Ce que l'on sait d'Elyes Fakhfakh

Visible depuis quelques jours, le préposé à la formation du nouveau gouvernement montre jusque-là les signes d'un homme qui «fait de la politique» avec les données du moment : après Habib Jemli, choisi par Ennahdha, qui a accumulé en 2 mois des bévues d'amateur sans vision ni repères, on se sent dans une autre communication, en tous cas face à une meilleure considération de l'intelligence citoyenne attentive à l'actualité politique.

Le personnage vient de la veine renouvelée du courant qu'on appelle «socio-démocrate» tunisien, ancien Mouvement Démocrate Socialiste (MDS) fondé par Ahmed Mestiri en 1978, repris par Mustapha Ben Jaâfar dans les années 2000 et actif après 2011. E.F. rejoint cette tendance (Takattol = Front pour le Droit, le Travail et les Libertés) en 2005 ; il n'est donc pas un «membre historique» du parti, il porte moins les engourdissements d'une mouvance, somme toute, sculptée avec/par des personnalités «anciennes». A 48 ans, il semble moins embarrassé par des réflexes marqués par une politique alourdie par ses contradictions internes.

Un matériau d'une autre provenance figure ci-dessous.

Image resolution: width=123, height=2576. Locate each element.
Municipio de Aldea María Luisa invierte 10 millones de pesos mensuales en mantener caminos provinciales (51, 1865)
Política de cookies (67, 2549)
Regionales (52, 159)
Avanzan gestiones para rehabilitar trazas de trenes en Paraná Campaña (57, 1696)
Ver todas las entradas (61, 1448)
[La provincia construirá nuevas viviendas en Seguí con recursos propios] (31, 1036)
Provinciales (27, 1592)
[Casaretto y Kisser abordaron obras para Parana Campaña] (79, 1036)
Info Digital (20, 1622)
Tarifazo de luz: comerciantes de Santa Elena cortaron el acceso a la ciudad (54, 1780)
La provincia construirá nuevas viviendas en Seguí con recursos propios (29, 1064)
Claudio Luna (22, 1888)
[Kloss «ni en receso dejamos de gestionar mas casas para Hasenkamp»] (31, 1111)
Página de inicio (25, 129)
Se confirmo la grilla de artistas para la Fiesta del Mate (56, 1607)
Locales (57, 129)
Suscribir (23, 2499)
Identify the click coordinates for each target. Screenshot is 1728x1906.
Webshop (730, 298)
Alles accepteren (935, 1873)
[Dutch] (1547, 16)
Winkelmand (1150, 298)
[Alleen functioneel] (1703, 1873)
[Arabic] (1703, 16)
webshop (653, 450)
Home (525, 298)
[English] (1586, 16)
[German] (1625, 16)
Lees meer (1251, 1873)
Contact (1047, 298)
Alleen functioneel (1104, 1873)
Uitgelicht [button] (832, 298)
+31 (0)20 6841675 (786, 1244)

Il s'est, du reste, montré plus réactif, moins susceptible/sensible aux attaques de «traîtrise» des électeurs/observateurs après le «consensus de la Troïka» (2011-2013). On se souvient du deal décrié du Takattol avec les islamistes qui a permis de composer la première alliance de pouvoir, sans empêcher les assassinats politiques ni la crise d'autorité de l'Etat. Après l'armistice de 2014, la roue a tourné, le réel et les magouilles ont repris leur droit, sans qu'on ait eu le temps de réaliser l'utilité et les limites d'un accord qui a évité une guerre civile et dilué l'hégémonie des islamistes. Ce n'est pas rien mais insuffisant pour faire advenir une vie politique équilibrée et saine.

E. Fakhfakh est dans la roue du pouvoir depuis 2011. Il a connu deux expériences (= revers ?) de gouvernement depuis 2011, en tant que ministre du Tourisme et des Finances. Malgré la déroute de son parti, il s'est présenté comme candidat à la présidence en 2019, précipitamment, presque par défaut et se sachant perdant. Il a ainsi expérimenté un apprentissage à vif des rapports de force, des discours et des acteurs en présence. Il a traversé une propédeutique de l'action politique, dans une phase où la Tunisie a besoin de nouveaux profils et de trouver des manières de fendre l'inertie entretenue par la méfiance et la peur de s'engager dans l'inconnu. Le pays tourne, en effet, autour d'un personnel politique vieillot, prudent, calculateur et/ou corrompu, sinon rouillé par des considérations d'équilibre qui font le jeu des spéculateurs et des gens de l'ombre. Le pouvoir judiciaire toujours aux ordres reflète bien l'inaptitude du système à punir les excès, empêcher les dépassements, faire respecter le droit.

Un paysage brouillé

Le choix de ce chef de gouvernement par Kaïs Saïed, le 20 janvier brouille le paysage. Le président de la République est aussi en pleine tempête diplomatique avec les événements en Libye et la pression turque. Ballotté par une actualité tourmentée, peut-être manipulé par ses «conseillers» - son frère est notoirement islamiste -, il multiplie les gestes compassionnels sur le plan intérieur et dans ses contacts de terrain. Même s'il bénéficie d'une légitimité électorale remarquable (élu à 72,71% de voix), ses pouvoirs sont limités et il doit apprendre à composer avec le temps et les règles imposées par la fonction. On ne sait pas ce que peut donner le couple Saïed / Fakhfakh mais la configuration risque d'affaiblir Ennahdha (Rached Ghannouchi plus précisément) en instaurant une dynamique qui oblige les acteurs à soupeser les possibilités, à négocier des solutions concrètes, à envisager des alternatives.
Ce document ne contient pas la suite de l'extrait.